On Monday of last week I left Fresno at 6 a.m. to drive up to Huntington Lake to meet representatives from Southern California Edison and the U.S. Forest Service about taking down some hazard trees to which SCE has attached their power lines. When I hit the country roads north of Fresno with a good view of the mountains it was still dark in the valley, but a pale white light -- what we fisherman call "first light" --was creeping up behind the mountains to the east. The mountains were black, and the only thing ascertainable was the ridge line behind which, slowly, the white light began to illuminate the landscape; First giving gray form to mountains and trees previously hidden in darkness, then, by degrees, giving up details.
As I got up to Pine Ridge, about 4,500 feet in elevation, I had a good view of the foothills and valley below. Low-lying fog filled the areas between the foothills and spilled out in thin sheets across the valley. As the sun rose and the light intensified; it changed the hues of the fog from gray to white to pink to orange, giving the foggy landscape below a melancholy, soft-edged watercolor-painting look.
The temperature at Shaver Lake was 30F, and steam was rising off the surface of the water as if the lake was a huge simmering cauldron. By the time I got up to Tamarack Ridge the outside temperatures had dropped to 20F. There was a fair amount of ice on the road. Icy mountain roads can be dangerous. I slowed way down so as not to become a statistic.
Fog and cold are two things that can slow you down. And while they have the capacity to invigorate, fog and cold also have the capacity to lock you up in unmoving, frozen gridlock. Let's be dead-on honest -- fog and cold can depress you, and if you aren't careful, they can kill you.
Sue was diagnosed with her cancer around May 1, following four months of increasingly debilitating pain. She is now in her fifth month of grinding medical treatment, so this whole process of having cancer, being diagnosed and being treated is coming up on a year now. And while she has, for the most part, maintained an amazingly good attitude throughout the whole ordeal, there have been times when sadness has settled over her like a cold fog. It's understandable. It's almost inevitable, or anyway, it's common.
In Sue's case, the neuropathy has been a constant source of physical pain. At one of her recent appointments with the local oncology doctor, the doctor told Sue that her neuropathy should have resolved by now and, since it hasn't yet resolved, maybe it won't. My mom always told us kids that "honesty is the best policy," but I'm not sure that's always the case. After Sue had that appointment with her doctor, I thought I noticed more sadness than usual.

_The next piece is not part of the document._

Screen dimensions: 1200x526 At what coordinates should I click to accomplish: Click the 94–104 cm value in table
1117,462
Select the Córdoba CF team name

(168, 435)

I've been depressed myself at times, and I was worried that depression may have set in on Sue. True depression is different than just being sad, and, unaddressed, it can be as dangerous as an icy mountain road. Sue denied being clinically depressed, but at my urging she did consult her doctor about it. The doctor thought her sadness was normal and didn't seem overly concerned. I don't know clinical depression from tropical depression. But I know a sad person when I see one.
People often misuse the phrase "I'm depressed" to mean they are sad about something. It's used kind of fliply. But no one wants to cop to really being depressed in the clinical sense. It seems that people are stigmatized by the idea of depression, like it is some kind of a bad thing that you have done or you are somehow defective if you get it. Recently (August 25, 2009) Scientific American ran an article titled "Depression's Evolutionary Roots" suggesting that depression is not a malfunction of the brain, but that it is actually a useful survival adaptation of the human species. The authors of the article cite research which indicates somewhere between 30 to 50 percent of people in the U.S. have at some time met the current definition of "major depressive disorder." The authors conclude: "When one considers all the evidence, depression seems less like a disorder where the brain is operating in a haphazard way, or malfunctioning. Instead, depression seems more like the vertebrate eye—an intricate, highly organized piece of machinery that performs a specific function."
On this sadness versus depression question as it pertains to Sue, and even to me, I am in a bit of a dark fog. I can see some outlines in black against the first light. And as the light is beginning to intensify, the hues of the fog we're in are changing from gray to white to pink to orange, giving the foggy situation a melancholy soft-edged watercolor-painting look.